Hugo Rifkind Hugo Rifkind

Three tips on how to survive an apocalypse

Hugo Rifkind gives a Shared Opinion

issue 23 January 2010

Looting. I mean, you just would, wouldn’t you? I’d start with a supermarket and a gun shop. Come to think of it, I should probably know where my local gun shop is. Let’s see. Archway? Really? Who knew?

Obviously I’m not expecting an earthquake in north London. But who says it has to be an earthquake? Any one of the five modern horsemen of the apocalypse staples would do it, which is to say, nuclear war, natural disaster, disease, zombies and aliens. And if there’s one thing I’ve learned from the literature — and by the literature I mean Cormac McCarthy, Stephen King, any number of films and that curious genre of children’s books about high school kids surviving a nuclear war that we all had to read in the 1980s — then that one thing is that it pays to be prepared.

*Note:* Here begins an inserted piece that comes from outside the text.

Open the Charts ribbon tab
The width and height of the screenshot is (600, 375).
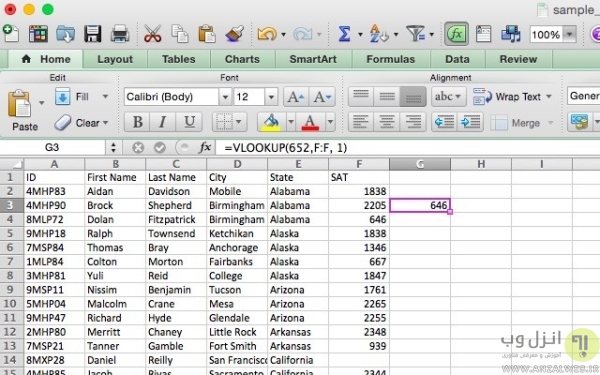242,59
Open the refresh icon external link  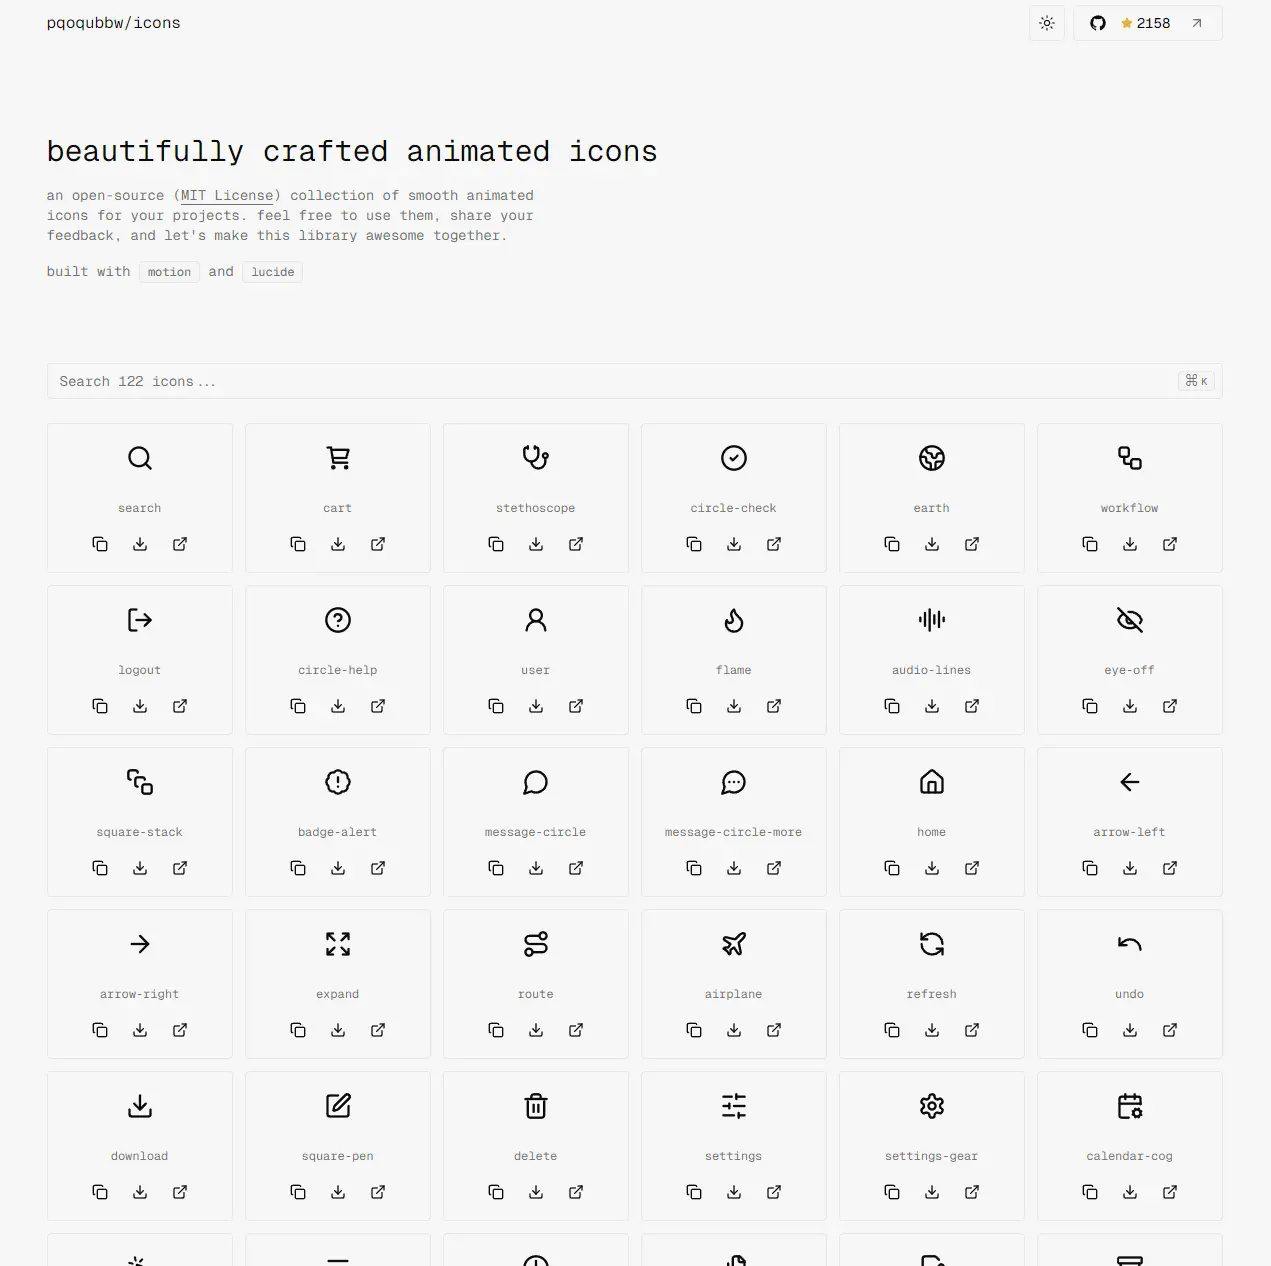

Rule One, you want a rendezvous. How many times have you seen Bruce Willis (or similar) trawling a cityscape scarred with collapsed buildings and bits of spaceship (or similar) in desperate search of his other half? Bit of forward planning, Bruce, that’s all you need. The wife and I, we’ve agreed on a particular beach on a remote island in Scotland. Because you want to get out of the cities, don’t you? That’s Rule Two. No matter if it’s nukes or killer flu or brain-harvesting metalmen from Sirius B, the cities are apocalypse Ground Zero. You want to be out in the countryside, so you can spend your days gazing wistfully at the bloodshot sky, and your nights huddled around a primus stove in a bobble hat, trying to persuade that saucy, strangely experienced chick you met in the burnt-out garage to help you out with breeding a new civilisation. At least until the mutants come, that is, and eat your kids.